- **Activity**
Copy whichever lines of the data hold the word "each".

- **Supplied material**
......

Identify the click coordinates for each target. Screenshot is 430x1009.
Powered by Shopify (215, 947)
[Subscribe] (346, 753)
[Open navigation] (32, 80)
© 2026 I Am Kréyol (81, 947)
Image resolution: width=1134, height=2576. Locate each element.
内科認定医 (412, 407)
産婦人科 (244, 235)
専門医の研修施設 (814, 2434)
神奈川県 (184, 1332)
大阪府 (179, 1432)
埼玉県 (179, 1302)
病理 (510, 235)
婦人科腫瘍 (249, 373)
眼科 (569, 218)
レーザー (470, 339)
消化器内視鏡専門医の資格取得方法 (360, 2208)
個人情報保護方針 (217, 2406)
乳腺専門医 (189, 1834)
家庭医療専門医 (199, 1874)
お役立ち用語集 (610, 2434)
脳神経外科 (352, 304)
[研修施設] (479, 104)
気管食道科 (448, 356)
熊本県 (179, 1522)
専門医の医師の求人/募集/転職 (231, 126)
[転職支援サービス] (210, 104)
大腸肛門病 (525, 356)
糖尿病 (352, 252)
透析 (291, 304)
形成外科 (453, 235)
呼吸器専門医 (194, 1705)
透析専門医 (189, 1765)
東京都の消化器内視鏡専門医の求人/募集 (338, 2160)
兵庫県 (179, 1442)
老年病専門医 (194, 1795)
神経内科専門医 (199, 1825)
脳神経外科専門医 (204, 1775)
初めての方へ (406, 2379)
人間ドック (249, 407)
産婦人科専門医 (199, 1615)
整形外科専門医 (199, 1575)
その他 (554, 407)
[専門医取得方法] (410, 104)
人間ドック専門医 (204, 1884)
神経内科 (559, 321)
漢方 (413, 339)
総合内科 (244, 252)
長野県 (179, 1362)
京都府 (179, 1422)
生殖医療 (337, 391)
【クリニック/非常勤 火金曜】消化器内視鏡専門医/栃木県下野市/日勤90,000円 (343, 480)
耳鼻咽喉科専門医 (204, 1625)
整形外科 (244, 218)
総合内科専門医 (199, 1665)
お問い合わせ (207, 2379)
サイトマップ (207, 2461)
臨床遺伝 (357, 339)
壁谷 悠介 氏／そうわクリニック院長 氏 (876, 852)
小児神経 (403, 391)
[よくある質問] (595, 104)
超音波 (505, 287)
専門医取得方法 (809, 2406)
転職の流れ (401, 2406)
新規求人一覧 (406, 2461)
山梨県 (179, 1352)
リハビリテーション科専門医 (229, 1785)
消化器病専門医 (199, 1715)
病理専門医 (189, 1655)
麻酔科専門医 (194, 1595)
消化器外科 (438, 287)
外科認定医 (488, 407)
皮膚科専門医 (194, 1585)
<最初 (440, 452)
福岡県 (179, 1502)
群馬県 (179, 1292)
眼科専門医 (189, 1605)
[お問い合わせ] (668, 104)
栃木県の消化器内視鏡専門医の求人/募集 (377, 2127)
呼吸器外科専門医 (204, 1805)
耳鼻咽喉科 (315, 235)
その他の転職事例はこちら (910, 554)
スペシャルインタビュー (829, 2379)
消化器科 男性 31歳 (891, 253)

......

- **Answer for the task**
Identify the click coordinates for each target. Screenshot is 430x1009.
Image resolution: width=1134, height=2576. Locate each element.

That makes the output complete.